■ **TASK DIRECTIONS**
Reproduce the whole listing, character for character.

■ **INFORMATION SHOWN**

---------------

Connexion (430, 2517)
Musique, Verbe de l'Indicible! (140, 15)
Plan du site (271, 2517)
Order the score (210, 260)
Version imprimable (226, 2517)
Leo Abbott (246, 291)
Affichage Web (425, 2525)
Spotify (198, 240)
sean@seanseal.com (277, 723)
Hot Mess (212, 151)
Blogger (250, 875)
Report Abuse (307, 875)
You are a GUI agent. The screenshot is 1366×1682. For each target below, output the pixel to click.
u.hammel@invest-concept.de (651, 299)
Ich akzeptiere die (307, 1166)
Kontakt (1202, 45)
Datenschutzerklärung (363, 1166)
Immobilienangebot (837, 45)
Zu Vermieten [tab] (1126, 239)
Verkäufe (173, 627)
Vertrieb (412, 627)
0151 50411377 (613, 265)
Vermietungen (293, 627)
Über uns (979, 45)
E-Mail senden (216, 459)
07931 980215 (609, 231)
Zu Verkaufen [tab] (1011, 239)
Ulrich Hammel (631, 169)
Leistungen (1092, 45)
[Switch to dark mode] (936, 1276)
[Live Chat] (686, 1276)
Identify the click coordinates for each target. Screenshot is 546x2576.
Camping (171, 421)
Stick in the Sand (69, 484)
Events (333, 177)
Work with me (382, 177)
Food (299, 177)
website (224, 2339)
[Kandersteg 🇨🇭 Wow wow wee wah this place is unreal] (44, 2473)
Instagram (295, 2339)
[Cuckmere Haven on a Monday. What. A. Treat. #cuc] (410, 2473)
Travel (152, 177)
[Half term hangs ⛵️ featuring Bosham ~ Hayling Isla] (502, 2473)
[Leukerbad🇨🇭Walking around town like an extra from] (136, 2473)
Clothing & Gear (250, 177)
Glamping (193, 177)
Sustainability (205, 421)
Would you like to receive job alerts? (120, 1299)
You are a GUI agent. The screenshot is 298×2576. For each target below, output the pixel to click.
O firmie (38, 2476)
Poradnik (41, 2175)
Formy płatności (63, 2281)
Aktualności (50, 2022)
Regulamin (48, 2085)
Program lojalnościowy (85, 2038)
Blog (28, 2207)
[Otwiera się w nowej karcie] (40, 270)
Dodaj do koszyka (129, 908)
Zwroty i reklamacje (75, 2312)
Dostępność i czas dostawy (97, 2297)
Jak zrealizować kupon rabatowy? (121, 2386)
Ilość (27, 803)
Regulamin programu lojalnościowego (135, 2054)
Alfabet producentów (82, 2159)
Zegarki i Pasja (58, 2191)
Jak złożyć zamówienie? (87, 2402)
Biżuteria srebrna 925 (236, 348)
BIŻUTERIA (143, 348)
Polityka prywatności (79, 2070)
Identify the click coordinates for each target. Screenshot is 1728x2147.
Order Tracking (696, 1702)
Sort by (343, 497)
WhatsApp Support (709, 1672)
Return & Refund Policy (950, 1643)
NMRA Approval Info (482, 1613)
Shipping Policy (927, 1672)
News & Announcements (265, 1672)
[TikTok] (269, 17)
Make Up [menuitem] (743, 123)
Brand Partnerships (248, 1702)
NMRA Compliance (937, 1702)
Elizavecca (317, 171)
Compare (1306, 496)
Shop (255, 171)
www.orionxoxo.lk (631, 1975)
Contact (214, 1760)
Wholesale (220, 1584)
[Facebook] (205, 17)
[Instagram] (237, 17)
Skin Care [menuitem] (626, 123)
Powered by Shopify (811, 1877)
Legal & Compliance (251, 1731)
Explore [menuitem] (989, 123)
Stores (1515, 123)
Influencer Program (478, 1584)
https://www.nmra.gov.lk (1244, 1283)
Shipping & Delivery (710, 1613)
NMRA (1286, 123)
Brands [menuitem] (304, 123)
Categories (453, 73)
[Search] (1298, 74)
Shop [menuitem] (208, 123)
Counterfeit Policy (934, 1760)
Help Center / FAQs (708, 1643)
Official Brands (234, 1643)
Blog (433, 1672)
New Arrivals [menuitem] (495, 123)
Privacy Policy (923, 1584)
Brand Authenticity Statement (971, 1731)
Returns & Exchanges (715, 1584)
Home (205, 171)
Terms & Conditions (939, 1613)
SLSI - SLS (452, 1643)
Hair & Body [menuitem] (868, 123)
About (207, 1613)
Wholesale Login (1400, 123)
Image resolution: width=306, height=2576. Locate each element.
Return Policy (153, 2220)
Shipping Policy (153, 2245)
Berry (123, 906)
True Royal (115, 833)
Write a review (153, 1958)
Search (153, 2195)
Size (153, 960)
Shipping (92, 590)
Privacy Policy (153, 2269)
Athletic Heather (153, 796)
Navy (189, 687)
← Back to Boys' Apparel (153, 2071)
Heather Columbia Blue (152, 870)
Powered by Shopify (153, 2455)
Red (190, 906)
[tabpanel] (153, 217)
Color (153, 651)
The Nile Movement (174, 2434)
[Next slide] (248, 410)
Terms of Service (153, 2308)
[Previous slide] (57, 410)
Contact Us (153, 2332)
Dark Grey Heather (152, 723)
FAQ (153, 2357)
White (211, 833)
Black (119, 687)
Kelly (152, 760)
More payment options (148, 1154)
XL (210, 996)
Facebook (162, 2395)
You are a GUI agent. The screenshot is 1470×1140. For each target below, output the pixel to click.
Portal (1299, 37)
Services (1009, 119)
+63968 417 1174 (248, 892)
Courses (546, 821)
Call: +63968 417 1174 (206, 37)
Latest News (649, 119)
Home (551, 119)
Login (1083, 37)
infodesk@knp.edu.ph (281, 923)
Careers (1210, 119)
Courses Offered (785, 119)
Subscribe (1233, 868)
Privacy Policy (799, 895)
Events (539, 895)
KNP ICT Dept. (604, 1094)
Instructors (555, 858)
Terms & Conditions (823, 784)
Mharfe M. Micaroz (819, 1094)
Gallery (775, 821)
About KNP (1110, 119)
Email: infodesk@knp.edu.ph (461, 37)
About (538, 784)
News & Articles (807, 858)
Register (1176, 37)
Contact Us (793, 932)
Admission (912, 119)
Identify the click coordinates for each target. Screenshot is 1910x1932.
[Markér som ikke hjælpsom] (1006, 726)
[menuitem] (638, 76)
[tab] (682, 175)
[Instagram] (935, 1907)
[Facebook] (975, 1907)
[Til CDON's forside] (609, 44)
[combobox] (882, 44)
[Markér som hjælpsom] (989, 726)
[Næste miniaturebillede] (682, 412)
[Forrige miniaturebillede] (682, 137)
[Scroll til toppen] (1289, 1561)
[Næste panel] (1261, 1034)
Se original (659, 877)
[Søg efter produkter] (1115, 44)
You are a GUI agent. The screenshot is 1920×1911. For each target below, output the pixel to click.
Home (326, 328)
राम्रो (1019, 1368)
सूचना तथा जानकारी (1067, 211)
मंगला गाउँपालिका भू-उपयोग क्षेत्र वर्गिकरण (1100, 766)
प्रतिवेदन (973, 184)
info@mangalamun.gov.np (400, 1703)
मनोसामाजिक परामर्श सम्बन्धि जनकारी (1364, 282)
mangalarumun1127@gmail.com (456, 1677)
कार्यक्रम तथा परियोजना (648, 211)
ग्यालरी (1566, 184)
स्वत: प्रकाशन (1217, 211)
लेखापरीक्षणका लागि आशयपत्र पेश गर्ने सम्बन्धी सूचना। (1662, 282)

---------------

■ **COMPLETED TASK**
Connexion (430, 2517)
Musique, Verbe de l'Indicible! (140, 15)
Plan du site (271, 2517)
Order the score (210, 260)
Version imprimable (226, 2517)
Leo Abbott (246, 291)
Affichage Web (425, 2525)
Spotify (198, 240)
sean@seanseal.com (277, 723)
Hot Mess (212, 151)
Blogger (250, 875)
Report Abuse (307, 875)
You are a GUI agent. The screenshot is 1366×1682. For each target below, output the pixel to click.
u.hammel@invest-concept.de (651, 299)
Ich akzeptiere die (307, 1166)
Kontakt (1202, 45)
Datenschutzerklärung (363, 1166)
Immobilienangebot (837, 45)
Zu Vermieten [tab] (1126, 239)
Verkäufe (173, 627)
Vertrieb (412, 627)
0151 50411377 (613, 265)
Vermietungen (293, 627)
Über uns (979, 45)
E-Mail senden (216, 459)
07931 980215 (609, 231)
Zu Verkaufen [tab] (1011, 239)
Ulrich Hammel (631, 169)
Leistungen (1092, 45)
[Switch to dark mode] (936, 1276)
[Live Chat] (686, 1276)
Identify the click coordinates for each target. Screenshot is 546x2576.
Camping (171, 421)
Stick in the Sand (69, 484)
Events (333, 177)
Work with me (382, 177)
Food (299, 177)
website (224, 2339)
[Kandersteg 🇨🇭 Wow wow wee wah this place is unreal] (44, 2473)
Instagram (295, 2339)
[Cuckmere Haven on a Monday. What. A. Treat. #cuc] (410, 2473)
Travel (152, 177)
[Half term hangs ⛵️ featuring Bosham ~ Hayling Isla] (502, 2473)
[Leukerbad🇨🇭Walking around town like an extra from] (136, 2473)
Clothing & Gear (250, 177)
Glamping (193, 177)
Sustainability (205, 421)
Would you like to receive job alerts? (120, 1299)
You are a GUI agent. The screenshot is 298×2576. For each target below, output the pixel to click.
O firmie (38, 2476)
Poradnik (41, 2175)
Formy płatności (63, 2281)
Aktualności (50, 2022)
Regulamin (48, 2085)
Program lojalnościowy (85, 2038)
Blog (28, 2207)
[Otwiera się w nowej karcie] (40, 270)
Dodaj do koszyka (129, 908)
Zwroty i reklamacje (75, 2312)
Dostępność i czas dostawy (97, 2297)
Jak zrealizować kupon rabatowy? (121, 2386)
Ilość (27, 803)
Regulamin programu lojalnościowego (135, 2054)
Alfabet producentów (82, 2159)
Zegarki i Pasja (58, 2191)
Jak złożyć zamówienie? (87, 2402)
Biżuteria srebrna 925 (236, 348)
BIŻUTERIA (143, 348)
Polityka prywatności (79, 2070)
Identify the click coordinates for each target. Screenshot is 1728x2147.
Order Tracking (696, 1702)
Sort by (343, 497)
WhatsApp Support (709, 1672)
Return & Refund Policy (950, 1643)
NMRA Approval Info (482, 1613)
Shipping Policy (927, 1672)
News & Announcements (265, 1672)
[TikTok] (269, 17)
Make Up [menuitem] (743, 123)
Brand Partnerships (248, 1702)
NMRA Compliance (937, 1702)
Elizavecca (317, 171)
Compare (1306, 496)
Shop (255, 171)
www.orionxoxo.lk (631, 1975)
Contact (214, 1760)
Wholesale (220, 1584)
[Facebook] (205, 17)
[Instagram] (237, 17)
Skin Care [menuitem] (626, 123)
Powered by Shopify (811, 1877)
Legal & Compliance (251, 1731)
Explore [menuitem] (989, 123)
Stores (1515, 123)
Influencer Program (478, 1584)
https://www.nmra.gov.lk (1244, 1283)
Shipping & Delivery (710, 1613)
NMRA (1286, 123)
Brands [menuitem] (304, 123)
Categories (453, 73)
[Search] (1298, 74)
Shop [menuitem] (208, 123)
Counterfeit Policy (934, 1760)
Help Center / FAQs (708, 1643)
Official Brands (234, 1643)
Blog (433, 1672)
New Arrivals [menuitem] (495, 123)
Privacy Policy (923, 1584)
Brand Authenticity Statement (971, 1731)
Returns & Exchanges (715, 1584)
Home (205, 171)
Terms & Conditions (939, 1613)
SLSI - SLS (452, 1643)
Hair & Body [menuitem] (868, 123)
About (207, 1613)
Wholesale Login (1400, 123)
Image resolution: width=306, height=2576. Locate each element.
Return Policy (153, 2220)
Shipping Policy (153, 2245)
Berry (123, 906)
True Royal (115, 833)
Write a review (153, 1958)
Search (153, 2195)
Size (153, 960)
Shipping (92, 590)
Privacy Policy (153, 2269)
Athletic Heather (153, 796)
Navy (189, 687)
← Back to Boys' Apparel (153, 2071)
Heather Columbia Blue (152, 870)
Powered by Shopify (153, 2455)
Red (190, 906)
[tabpanel] (153, 217)
Color (153, 651)
The Nile Movement (174, 2434)
[Next slide] (248, 410)
Terms of Service (153, 2308)
[Previous slide] (57, 410)
Contact Us (153, 2332)
Dark Grey Heather (152, 723)
FAQ (153, 2357)
White (211, 833)
Black (119, 687)
Kelly (152, 760)
More payment options (148, 1154)
XL (210, 996)
Facebook (162, 2395)
You are a GUI agent. The screenshot is 1470×1140. For each target below, output the pixel to click.
Portal (1299, 37)
Services (1009, 119)
+63968 417 1174 (248, 892)
Courses (546, 821)
Call: +63968 417 1174 (206, 37)
Latest News (649, 119)
Home (551, 119)
Login (1083, 37)
infodesk@knp.edu.ph (281, 923)
Careers (1210, 119)
Courses Offered (785, 119)
Subscribe (1233, 868)
Privacy Policy (799, 895)
Events (539, 895)
KNP ICT Dept. (604, 1094)
Instructors (555, 858)
Terms & Conditions (823, 784)
Mharfe M. Micaroz (819, 1094)
Gallery (775, 821)
About KNP (1110, 119)
Email: infodesk@knp.edu.ph (461, 37)
About (538, 784)
News & Articles (807, 858)
Register (1176, 37)
Contact Us (793, 932)
Admission (912, 119)
Identify the click coordinates for each target. Screenshot is 1910x1932.
[Markér som ikke hjælpsom] (1006, 726)
[menuitem] (638, 76)
[tab] (682, 175)
[Instagram] (935, 1907)
[Facebook] (975, 1907)
[Til CDON's forside] (609, 44)
[combobox] (882, 44)
[Markér som hjælpsom] (989, 726)
[Næste miniaturebillede] (682, 412)
[Forrige miniaturebillede] (682, 137)
[Scroll til toppen] (1289, 1561)
[Næste panel] (1261, 1034)
Se original (659, 877)
[Søg efter produkter] (1115, 44)
You are a GUI agent. The screenshot is 1920×1911. For each target below, output the pixel to click.
Home (326, 328)
राम्रो (1019, 1368)
सूचना तथा जानकारी (1067, 211)
मंगला गाउँपालिका भू-उपयोग क्षेत्र वर्गिकरण (1100, 766)
प्रतिवेदन (973, 184)
info@mangalamun.gov.np (400, 1703)
मनोसामाजिक परामर्श सम्बन्धि जनकारी (1364, 282)
mangalarumun1127@gmail.com (456, 1677)
कार्यक्रम तथा परियोजना (648, 211)
ग्यालरी (1566, 184)
स्वत: प्रकाशन (1217, 211)
लेखापरीक्षणका लागि आशयपत्र पेश गर्ने सम्बन्धी सूचना। (1662, 282)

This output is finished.